:: Описание задания ::
Преобразуйте все строки ниже в таблицу Markdown с двумя столбцами: «№» с порядковым номером и «Текст строки» с самой строкой. Пустые строки в таблицу не включайте.

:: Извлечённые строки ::

================

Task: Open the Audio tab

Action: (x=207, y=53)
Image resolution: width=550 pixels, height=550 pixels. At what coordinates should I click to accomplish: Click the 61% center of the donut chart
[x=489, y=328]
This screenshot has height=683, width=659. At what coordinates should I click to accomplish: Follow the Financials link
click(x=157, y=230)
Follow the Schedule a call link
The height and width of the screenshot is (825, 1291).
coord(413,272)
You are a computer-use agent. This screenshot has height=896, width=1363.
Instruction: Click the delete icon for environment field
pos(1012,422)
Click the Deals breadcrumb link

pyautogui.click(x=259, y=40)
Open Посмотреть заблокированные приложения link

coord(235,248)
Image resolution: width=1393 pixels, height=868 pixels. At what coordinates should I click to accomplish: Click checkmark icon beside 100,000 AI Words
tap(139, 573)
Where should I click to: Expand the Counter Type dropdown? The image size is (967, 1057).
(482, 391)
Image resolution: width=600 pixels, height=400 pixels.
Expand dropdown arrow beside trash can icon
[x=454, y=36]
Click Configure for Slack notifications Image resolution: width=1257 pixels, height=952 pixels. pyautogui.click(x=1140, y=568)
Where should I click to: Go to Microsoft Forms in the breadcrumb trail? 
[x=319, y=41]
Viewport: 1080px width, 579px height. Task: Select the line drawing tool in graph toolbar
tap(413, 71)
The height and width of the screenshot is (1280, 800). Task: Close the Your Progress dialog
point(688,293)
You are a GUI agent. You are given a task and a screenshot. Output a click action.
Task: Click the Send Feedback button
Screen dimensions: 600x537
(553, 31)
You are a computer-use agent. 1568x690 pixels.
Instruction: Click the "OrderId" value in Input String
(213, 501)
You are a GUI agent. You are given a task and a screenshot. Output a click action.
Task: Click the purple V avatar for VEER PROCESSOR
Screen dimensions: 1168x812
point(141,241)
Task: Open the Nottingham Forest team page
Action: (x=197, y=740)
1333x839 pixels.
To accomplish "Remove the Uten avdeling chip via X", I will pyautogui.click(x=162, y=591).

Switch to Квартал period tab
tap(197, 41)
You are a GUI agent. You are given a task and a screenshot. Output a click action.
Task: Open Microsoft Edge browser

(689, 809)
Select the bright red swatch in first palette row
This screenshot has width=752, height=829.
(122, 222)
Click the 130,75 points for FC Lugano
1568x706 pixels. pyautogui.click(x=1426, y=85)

================

:: Ответ на задание ::
| № | Текст строки |
|---|---|
| 1 | Task: Open the Audio tab |
| 2 | Action: (x=207, y=53) |
| 3 | Image resolution: width=550 pixels, height=550 pixels. At what coordinates should I click to accomplish: Click the 61% center of the donut chart |
| 4 | [x=489, y=328] |
| 5 | This screenshot has height=683, width=659. At what coordinates should I click to accomplish: Follow the Financials link |
| 6 | click(x=157, y=230) |
| 7 | Follow the Schedule a call link |
| 8 | The height and width of the screenshot is (825, 1291). |
| 9 | coord(413,272) |
| 10 | You are a computer-use agent. This screenshot has height=896, width=1363. |
| 11 | Instruction: Click the delete icon for environment field |
| 12 | pos(1012,422) |
| 13 | Click the Deals breadcrumb link |
| 14 | pyautogui.click(x=259, y=40) |
| 15 | Open Посмотреть заблокированные приложения link |
| 16 | coord(235,248) |
| 17 | Image resolution: width=1393 pixels, height=868 pixels. At what coordinates should I click to accomplish: Click checkmark icon beside 100,000 AI Words |
| 18 | tap(139, 573) |
| 19 | Where should I click to: Expand the Counter Type dropdown? The image size is (967, 1057). |
| 20 | (482, 391) |
| 21 | Image resolution: width=600 pixels, height=400 pixels. |
| 22 | Expand dropdown arrow beside trash can icon |
| 23 | [x=454, y=36] |
| 24 | Click Configure for Slack notifications Image resolution: width=1257 pixels, height=952 pixels. pyautogui.click(x=1140, y=568) |
| 25 | Where should I click to: Go to Microsoft Forms in the breadcrumb trail?  |
| 26 | [x=319, y=41] |
| 27 | Viewport: 1080px width, 579px height. Task: Select the line drawing tool in graph toolbar |
| 28 | tap(413, 71) |
| 29 | The height and width of the screenshot is (1280, 800). Task: Close the Your Progress dialog |
| 30 | point(688,293) |
| 31 | You are a GUI agent. You are given a task and a screenshot. Output a click action. |
| 32 | Task: Click the Send Feedback button |
| 33 | Screen dimensions: 600x537 |
| 34 | (553, 31) |
| 35 | You are a computer-use agent. 1568x690 pixels. |
| 36 | Instruction: Click the "OrderId" value in Input String |
| 37 | (213, 501) |
| 38 | You are a GUI agent. You are given a task and a screenshot. Output a click action. |
| 39 | Task: Click the purple V avatar for VEER PROCESSOR |
| 40 | Screen dimensions: 1168x812 |
| 41 | point(141,241) |
| 42 | Task: Open the Nottingham Forest team page |
| 43 | Action: (x=197, y=740) |
| 44 | 1333x839 pixels. |
| 45 | To accomplish "Remove the Uten avdeling chip via X", I will pyautogui.click(x=162, y=591). |
| 46 | Switch to Квартал period tab |
| 47 | tap(197, 41) |
| 48 | You are a GUI agent. You are given a task and a screenshot. Output a click action. |
| 49 | Task: Open Microsoft Edge browser |
| 50 | (689, 809) |
| 51 | Select the bright red swatch in first palette row |
| 52 | This screenshot has width=752, height=829. |
| 53 | (122, 222) |
| 54 | Click the 130,75 points for FC Lugano |
| 55 | 1568x706 pixels. pyautogui.click(x=1426, y=85) |